All of the above loom large in The Truth About Emanuel, a fluttery indie that opens with the grand announcement by the teenage title character — played with an unrelentingly grim stare by Skins veteran Kaya Scodelario — that she's her own mother's "murderer without a motive."
In less inflamed parlance, she means that her mother died giving birth to her. Depending on your tolerance for neurotics, this makes Emanuel either a tragic figure or a real pain in the ass, even by the self-dramatizing standards of adolescence. Since few women die in childbirth these days, it's safe to conclude that we're in the realm of 19th century-style female hysteria, made over with a knowing semiotic gloss by writer-director Francesca Gregorini.

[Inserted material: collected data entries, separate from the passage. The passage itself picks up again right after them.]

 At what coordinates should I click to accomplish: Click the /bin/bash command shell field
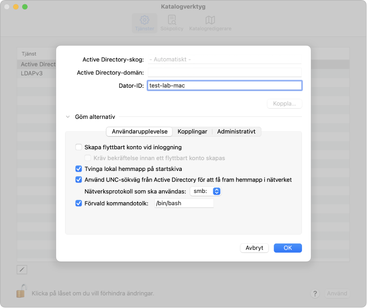184,203
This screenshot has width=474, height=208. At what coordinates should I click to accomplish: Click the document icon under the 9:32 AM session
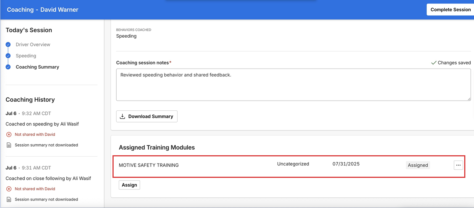9,145
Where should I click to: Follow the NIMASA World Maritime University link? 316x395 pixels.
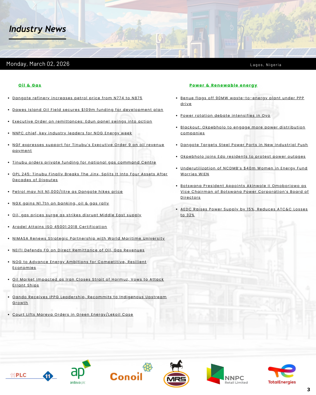[88, 238]
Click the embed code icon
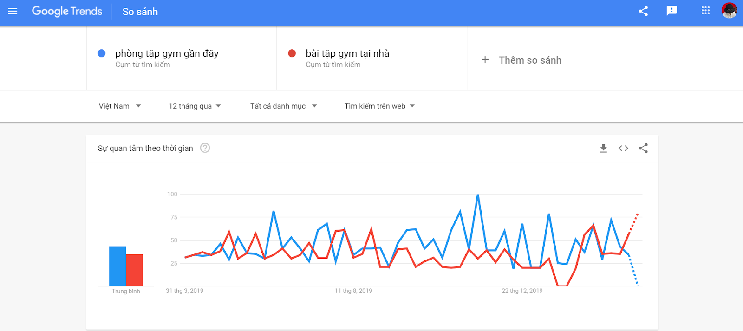The width and height of the screenshot is (743, 331). [623, 148]
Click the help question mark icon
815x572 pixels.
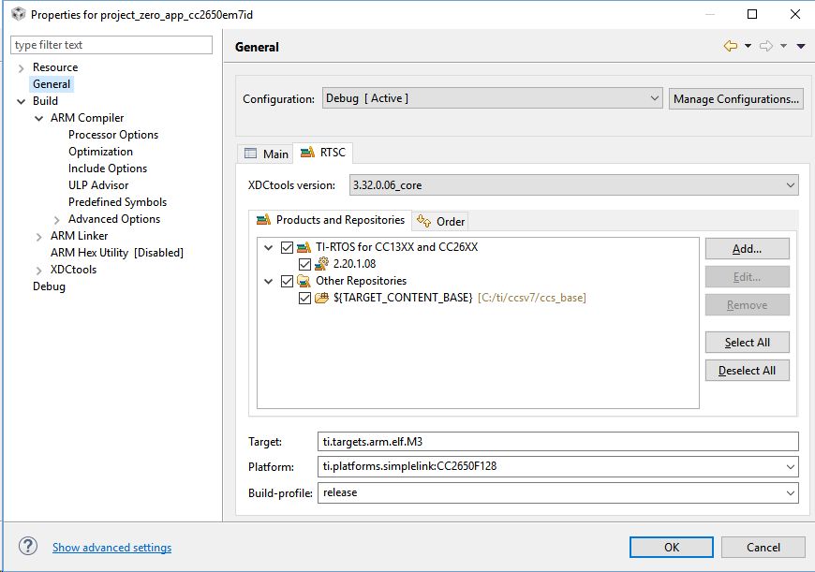tap(28, 547)
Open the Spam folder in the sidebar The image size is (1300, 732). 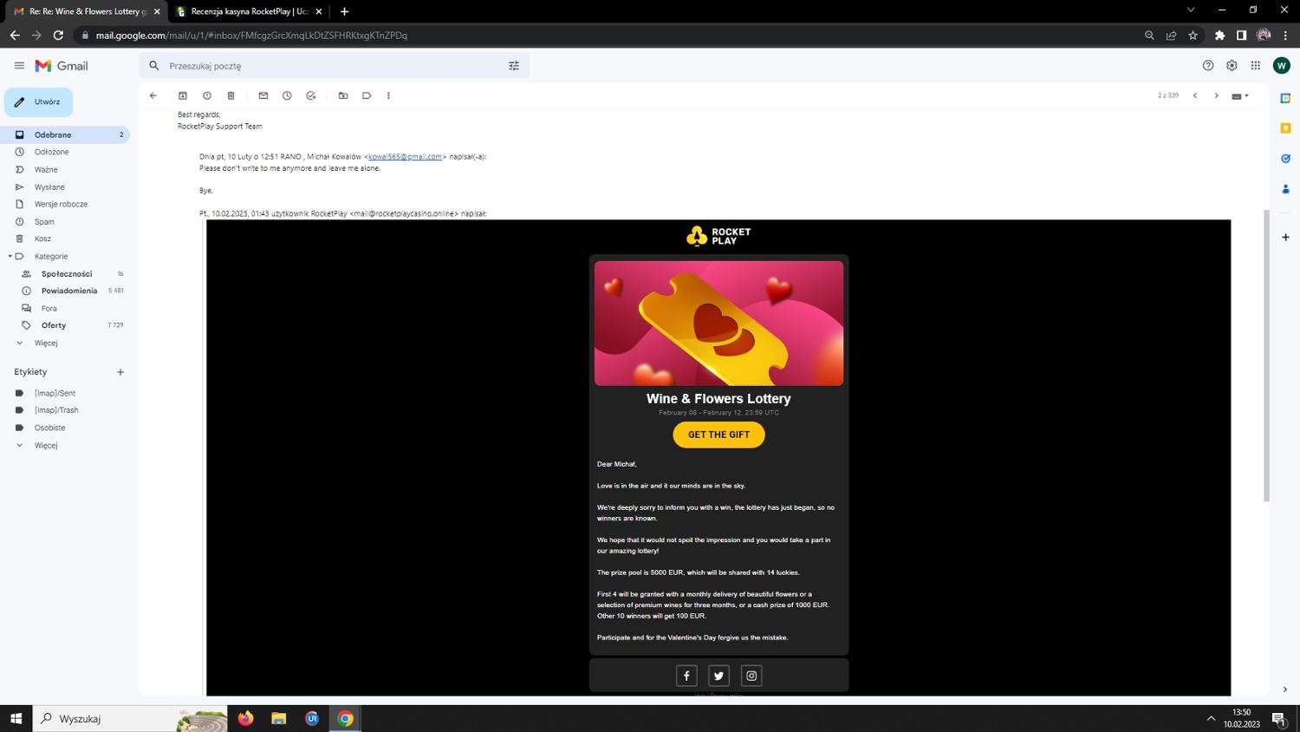[x=44, y=222]
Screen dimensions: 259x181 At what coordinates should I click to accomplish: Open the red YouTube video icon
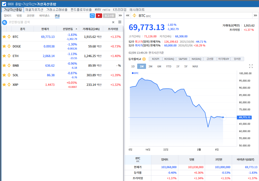tap(99, 16)
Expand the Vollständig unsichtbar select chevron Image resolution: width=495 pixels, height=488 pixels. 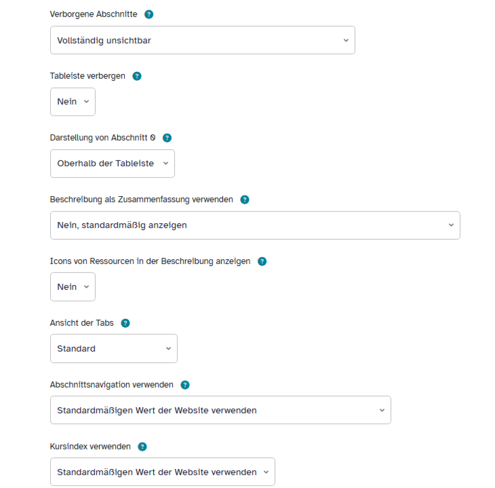(346, 40)
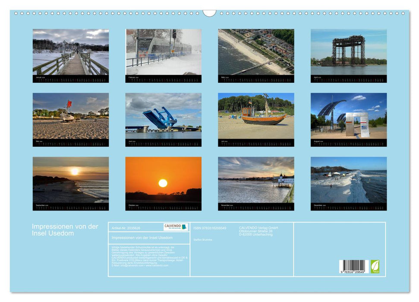Click the ISBN barcode

tap(354, 267)
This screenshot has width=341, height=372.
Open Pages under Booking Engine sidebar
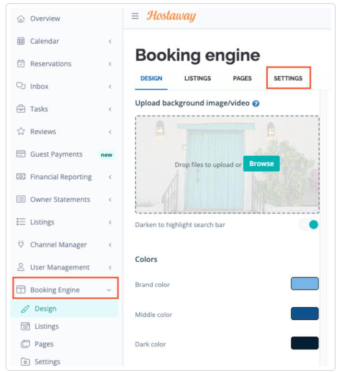coord(44,344)
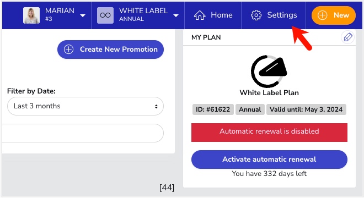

Stalled in her unmediated rage and grief, Emanuel heaps scorn on her perfectly nice father, who's played by an underused Alfred Molina, and on her decidedly un-wicked stepmother (Frances O'Connor), who wants only to be liked, Sally Field-style. But when a new neighbor with an uncanny resemblance to her dead mother announces the need for a babysitter, Emanuel signs on for the job — with zeal.
Never mind that there's a glaring problem with the baby, or that its mother, Linda, is played by Jessica Biel, improbably buffed and glowing for a harried new single mom. Before it all ends in tears, there will be opera on the soundtrack, plus some gifted if slightly incoherent magic-realist aquatic visuals that bring amniotic fluid unnervingly to mind. Also an abundance of anguished reaction shots, the better to telegraph that behind every misbehaving loony woman lurks a wounded soul.
Inevitably the excess also brings redemption in its wake, but not before we endure wave after wave of self-serious filler. Emanuel goes all out to wreck every relationship with any promise, including a romance with a goodhearted lad (Aneurin Barnard) who comes equipped with stylish if irrelevant French connections.